Unemployment has fallen to 5.1%, with the number of full-time roles growing by more than double the rate of part-time positions over the last year, according to the latest figures from the Office for National Statistics.
It shows that between October and January there were 31.42 million people in work, 205,000 more than for July to September 2015 and 521,000 more than for a year earlier. Around half of the increase in jobs comes from self-employment.
There were 22.98 million people working full-time, 387,000 more than for a year earlier. There were 8.43 million people working part-time, 134,000 more than for a year earlier.
There were 924,000 unemployed men, 116,000 fewer than for a year earlier. There were 766,000 unemployed women, 57,000 fewer than for a year earlier.
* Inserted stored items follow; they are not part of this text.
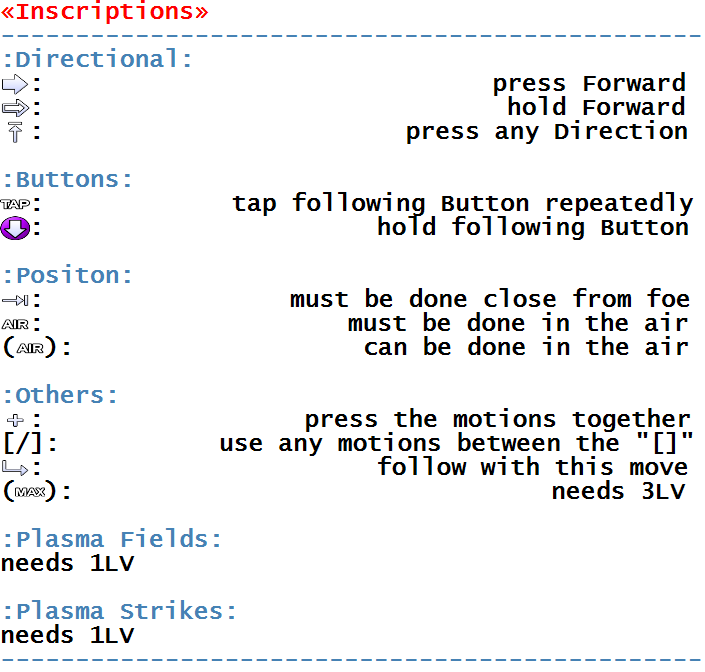Click the any Direction up-arrow icon
This screenshot has width=705, height=672.
coord(15,132)
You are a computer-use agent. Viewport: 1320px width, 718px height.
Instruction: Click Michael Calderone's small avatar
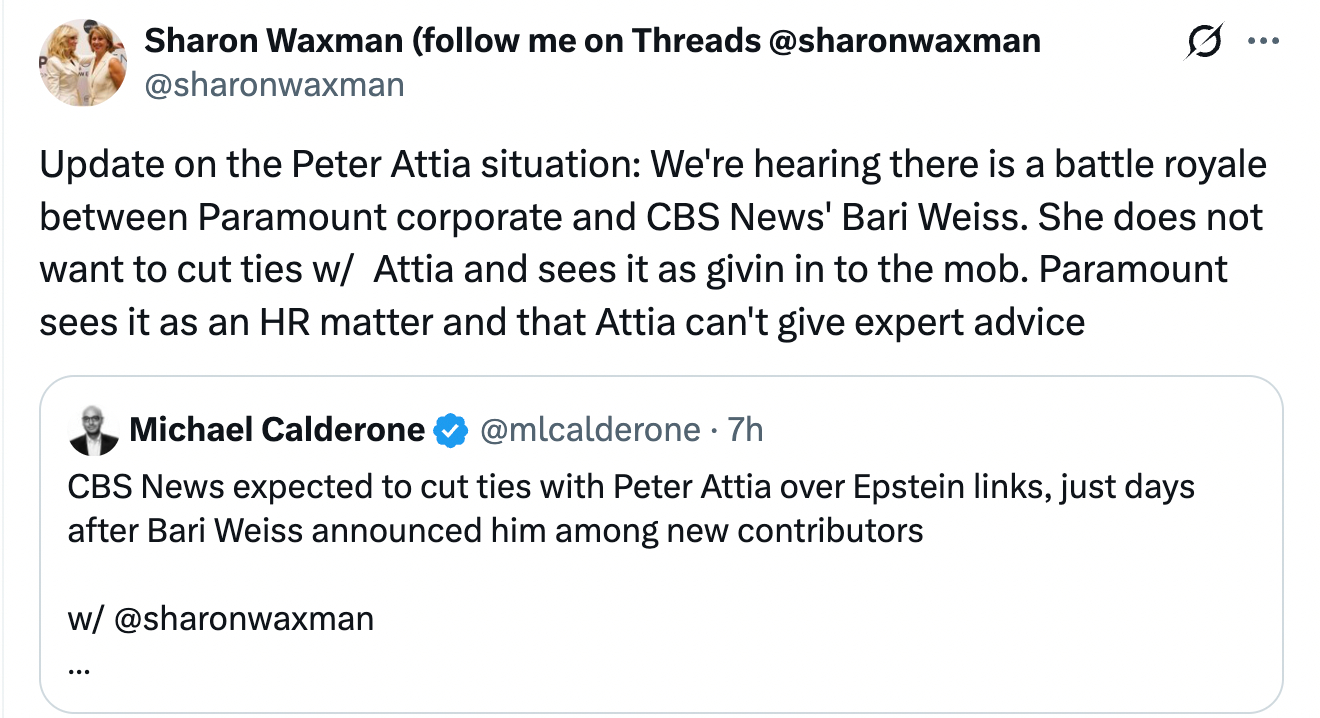click(93, 431)
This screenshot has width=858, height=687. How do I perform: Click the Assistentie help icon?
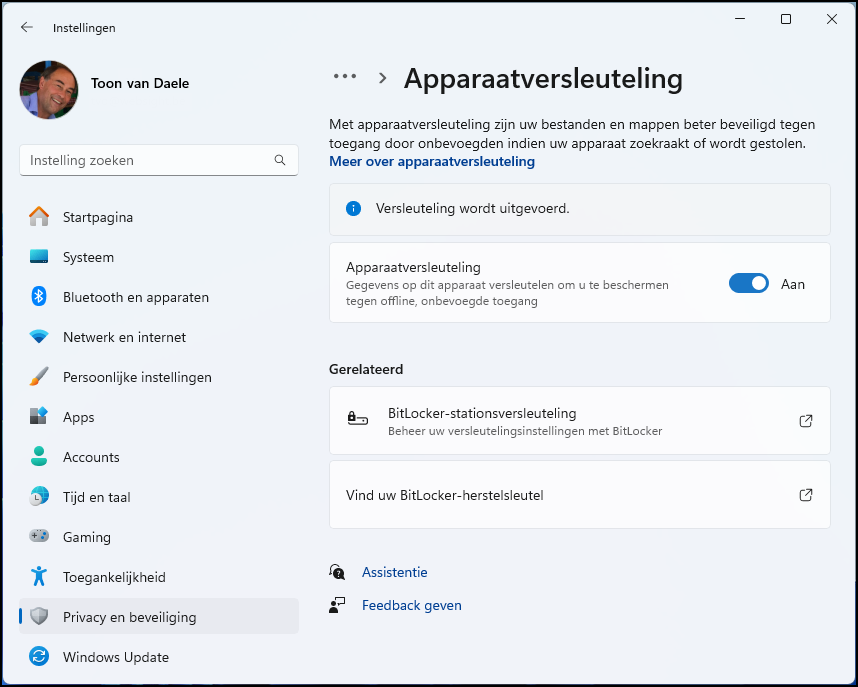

Average weekly earnings for employees in Great Britain increased by 1.9% including bonuses and by 2.0% excluding bonuses compared with a year earlier.
Gerwyn Davies, Labour Market Adviser at the CIPD, the professional body for HR and people development, says: “Today’s figures confirm that employment continues to make a full recovery. A sharp quarterly rise of over 200,000 in the number of people in work, combined with another fall in joblessness against the backdrop of a slowing economy, is impressive. However, half of the employment increase comes from the self-employed, while the monthly figures suggest that growth may be slowing. The supply of EU migrants into the UK labour market is also starting to plateau, so employers will need to think carefully about how they are going to fill skills gaps in the coming months and this must start with greater investment in workforce skills.”